══ Provided records ══
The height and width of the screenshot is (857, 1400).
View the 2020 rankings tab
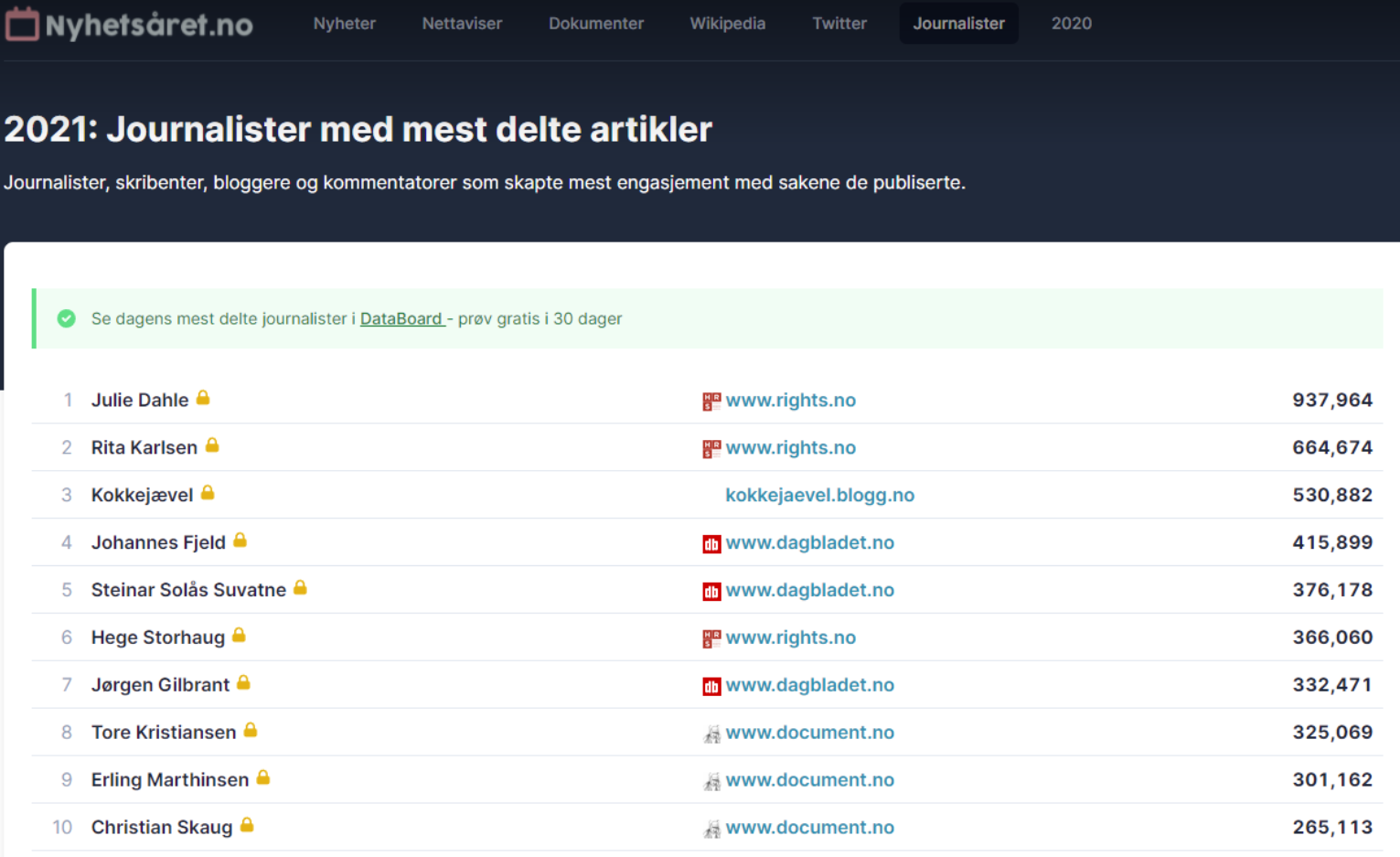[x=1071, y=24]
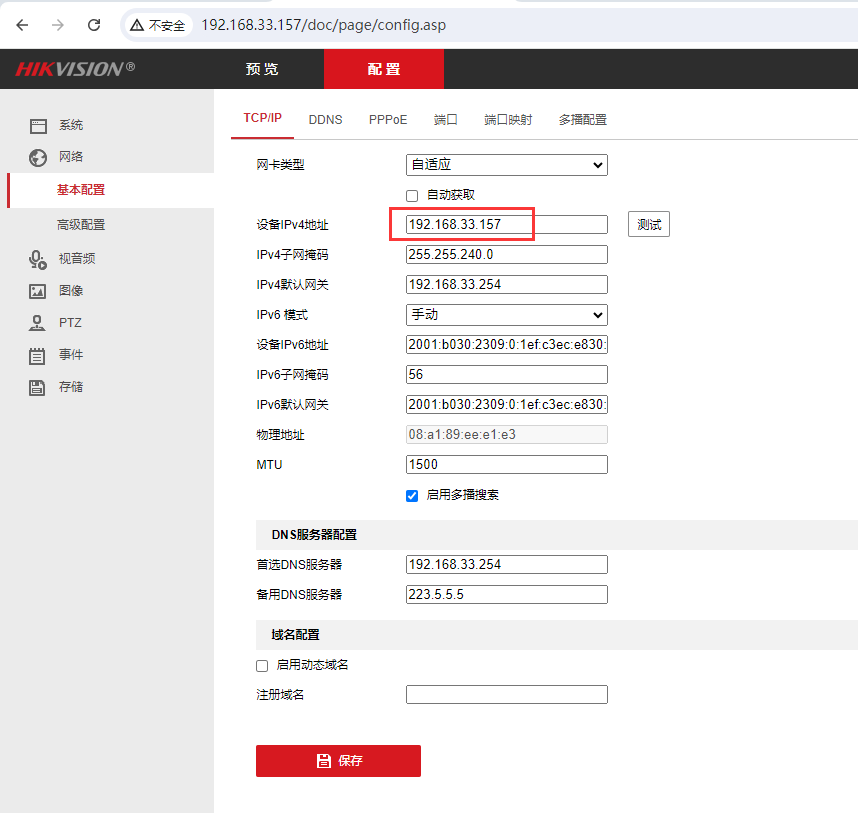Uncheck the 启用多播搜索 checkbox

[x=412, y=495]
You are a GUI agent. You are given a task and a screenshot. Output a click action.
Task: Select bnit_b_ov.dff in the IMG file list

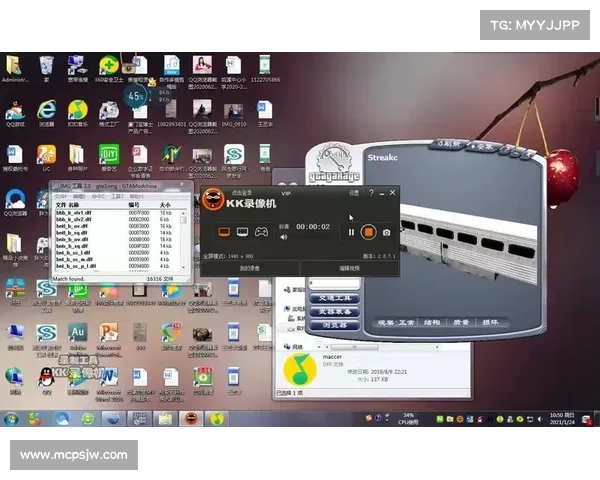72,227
═══
══ Provided records ══
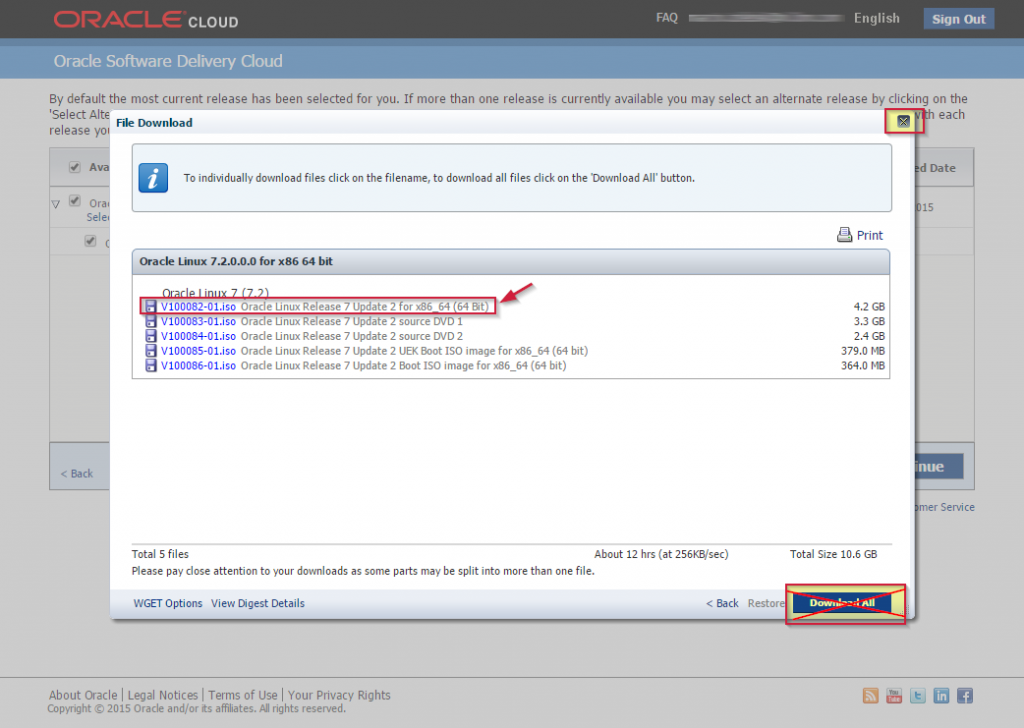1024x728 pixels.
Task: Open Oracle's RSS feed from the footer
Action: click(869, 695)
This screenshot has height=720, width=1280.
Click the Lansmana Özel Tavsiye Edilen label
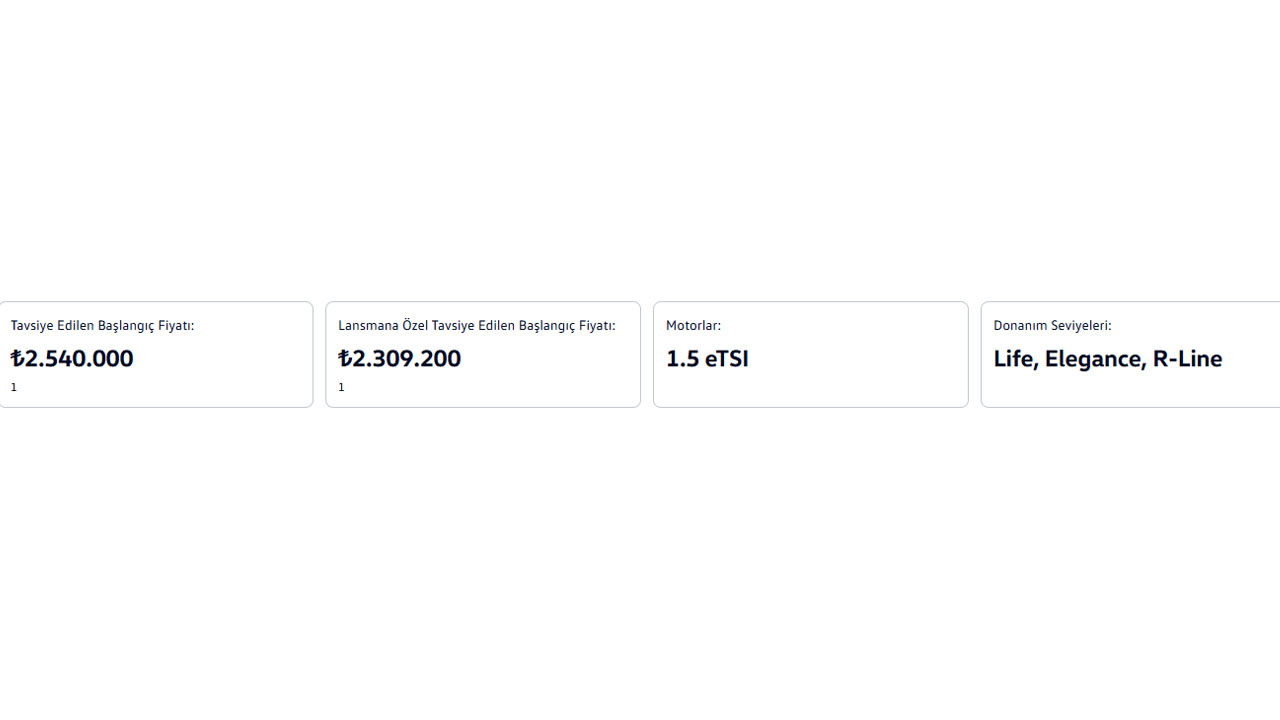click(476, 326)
═══
- **The problem**
Only a number is needed here: the count of lines above that hold the string "height".

- **Answer below**
2